To see the intelligence behind Bowman’s re-design of this team after the Cup victory, consider the end dates of the various contracts that he has locked his players up with. Over the next two seasons, Bowman will only have to deal with decisions on whether to re-sign various role players, and after the 2013-14 campaign, more paychecks will have to be cut to keep the team intact. Dave Bolland and Corey Crawford’s contracts will both end after that season, and with Bolland’s tremendous value come playoff time, as well as Crawford’s penchant for keeping his cool behind a defense that was largely shoddy last year, those guys could definitely stay with the team into the future.

After the season following that, Bowman will likely deal with his biggest hurdle, which will be to re-sign the two faces of the Blackhawks franchise: Kane and Toews. They will likely demand deals that will surpass the $6.3 million that they currently make, and while Toews is ultimately the captain and therefore hugely unlikely to go anywhere, it could be an interesting decision to see whether Bowman lets Kane go, or whether he keeps the offensive stalwart in the fold.

At the end of the 2015-16 season, Bowman will only have defenseman Brent Seabrook’s contract to deal with. When he signed the deal earlier this year, NHL pundits throughout the country decried it as a study in overpayment by Bowman, but in light of the contracts handed out to players like James Wisniewski and Shea Weber (who received a record $7.5 million arbitration decision on Wednesday), the $5.8 million that Bowman paid Seabrook could well turn out to be a bargain by those standards.

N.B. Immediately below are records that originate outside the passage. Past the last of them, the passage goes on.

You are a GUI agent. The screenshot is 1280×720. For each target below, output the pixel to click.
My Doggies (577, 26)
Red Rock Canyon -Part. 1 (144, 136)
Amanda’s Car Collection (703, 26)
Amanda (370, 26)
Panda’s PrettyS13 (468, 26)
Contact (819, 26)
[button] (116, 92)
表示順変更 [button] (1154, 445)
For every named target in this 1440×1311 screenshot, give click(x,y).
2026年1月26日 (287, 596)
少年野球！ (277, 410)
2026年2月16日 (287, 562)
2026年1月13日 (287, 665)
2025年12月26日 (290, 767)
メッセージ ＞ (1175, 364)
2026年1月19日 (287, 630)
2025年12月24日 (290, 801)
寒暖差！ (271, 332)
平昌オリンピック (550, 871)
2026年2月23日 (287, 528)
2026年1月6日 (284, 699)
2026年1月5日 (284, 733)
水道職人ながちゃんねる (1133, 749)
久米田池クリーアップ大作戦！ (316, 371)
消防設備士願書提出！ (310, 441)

Finally, when the year 2017 rolls around, the contract of Patrick Sharp will expire. The staggered end dates to all of these contracts will undoubtedly give Stan some serious leeway in how much he pays out, and while six years is an eternity in NHL years, the planning and foresight that has gone into these contracts will pay dividends as he keeps up with the demands of keeping a team competitive.

All sorts of attention over the past four years has been dedicated to how the team has risen from the ashes of hockey oblivion and back into the conscious of sports fans from across the country, but not enough credit has been given to Bowman for the job he has done with the difficult challenges that have faced him. He took a ton of criticism for letting players like Dustin Byfuglien and Antti Niemi go after the team won their championship, but he hasn’t been given enough credit for the big picture view he has taken over how the team will be constructed. Hell, anyone who could manage to get rid of the albatross contract of Brian Campbell deserves more praise than he gets.

In the meantime, the Blackhawks will continue to prepare for the beginning of training camp next month, and while a first round playoff exit doesn’t nearly match the afterglow that comes with winning a Stanley Cup, this team is shaping up to be not only a contender for a divisional crown, but also a legitimate contender for another run at a title. Time will tell whether or not the team’s lower key acquisitions will pay off in the coming months, but one thing is for certain: this team has a lot fewer holes than the one that went into the Cup defense in 2010, and that’s saying a lot for a guy who had that kind of mess to clean up.